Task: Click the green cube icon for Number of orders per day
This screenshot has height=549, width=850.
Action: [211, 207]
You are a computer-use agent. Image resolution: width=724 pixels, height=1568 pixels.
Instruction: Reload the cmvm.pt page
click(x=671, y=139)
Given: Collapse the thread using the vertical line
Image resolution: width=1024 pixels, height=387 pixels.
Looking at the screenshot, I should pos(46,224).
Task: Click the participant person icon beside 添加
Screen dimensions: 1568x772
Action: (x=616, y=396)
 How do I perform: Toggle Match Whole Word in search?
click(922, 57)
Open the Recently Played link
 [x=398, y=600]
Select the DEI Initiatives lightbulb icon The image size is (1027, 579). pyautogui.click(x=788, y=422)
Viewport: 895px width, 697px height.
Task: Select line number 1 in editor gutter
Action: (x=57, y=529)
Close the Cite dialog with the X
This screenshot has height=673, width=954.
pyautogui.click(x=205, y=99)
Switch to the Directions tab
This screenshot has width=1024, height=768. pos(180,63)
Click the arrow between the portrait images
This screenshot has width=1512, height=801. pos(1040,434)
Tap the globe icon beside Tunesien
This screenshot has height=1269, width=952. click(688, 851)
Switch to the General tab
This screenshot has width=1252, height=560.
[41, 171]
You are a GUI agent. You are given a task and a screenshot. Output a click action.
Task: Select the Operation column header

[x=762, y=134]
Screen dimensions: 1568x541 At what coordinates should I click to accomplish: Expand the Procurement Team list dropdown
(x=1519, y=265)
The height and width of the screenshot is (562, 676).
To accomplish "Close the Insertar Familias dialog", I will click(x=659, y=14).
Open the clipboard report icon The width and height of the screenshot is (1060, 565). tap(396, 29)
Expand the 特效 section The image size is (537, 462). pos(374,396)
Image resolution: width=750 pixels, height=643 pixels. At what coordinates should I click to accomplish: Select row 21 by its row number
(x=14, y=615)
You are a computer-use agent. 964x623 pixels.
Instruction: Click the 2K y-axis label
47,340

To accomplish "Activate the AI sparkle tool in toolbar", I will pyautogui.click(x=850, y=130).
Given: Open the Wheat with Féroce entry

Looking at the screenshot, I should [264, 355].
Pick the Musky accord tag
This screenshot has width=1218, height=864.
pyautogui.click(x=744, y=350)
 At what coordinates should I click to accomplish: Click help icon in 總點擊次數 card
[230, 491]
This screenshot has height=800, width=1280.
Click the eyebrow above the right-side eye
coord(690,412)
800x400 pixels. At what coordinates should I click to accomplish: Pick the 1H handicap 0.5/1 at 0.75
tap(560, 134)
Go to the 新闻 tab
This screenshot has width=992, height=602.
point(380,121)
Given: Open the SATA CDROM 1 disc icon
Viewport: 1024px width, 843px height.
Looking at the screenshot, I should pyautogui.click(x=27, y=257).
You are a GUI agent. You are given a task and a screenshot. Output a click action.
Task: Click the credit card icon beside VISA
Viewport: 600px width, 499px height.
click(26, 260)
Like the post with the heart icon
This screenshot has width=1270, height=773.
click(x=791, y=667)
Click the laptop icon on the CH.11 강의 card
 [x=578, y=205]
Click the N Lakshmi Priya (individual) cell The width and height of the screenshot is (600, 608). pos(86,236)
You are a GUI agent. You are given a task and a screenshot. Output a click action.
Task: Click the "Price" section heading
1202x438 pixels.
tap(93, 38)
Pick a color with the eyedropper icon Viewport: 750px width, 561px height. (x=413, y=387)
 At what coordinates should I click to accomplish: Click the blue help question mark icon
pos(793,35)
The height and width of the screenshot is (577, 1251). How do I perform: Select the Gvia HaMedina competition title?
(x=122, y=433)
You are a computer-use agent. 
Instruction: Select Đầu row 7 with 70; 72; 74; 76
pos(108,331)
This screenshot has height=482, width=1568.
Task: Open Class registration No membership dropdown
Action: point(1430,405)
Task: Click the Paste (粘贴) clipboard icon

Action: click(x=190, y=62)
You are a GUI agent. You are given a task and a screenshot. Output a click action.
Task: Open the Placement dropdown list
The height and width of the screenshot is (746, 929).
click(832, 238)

━━━━━━━━━━━━━━━━━━━━━━━━━━━━━━

■ HOW TO COMPLETE THIS TASK: Whenever the string "will" shows up in a line of the entries, copy that line.

■ ANSWER BOX:
To accomplish "Close the Insertar Familias dialog", I will click(x=659, y=14).
To accomplish "Activate the AI sparkle tool in toolbar", I will pyautogui.click(x=850, y=130).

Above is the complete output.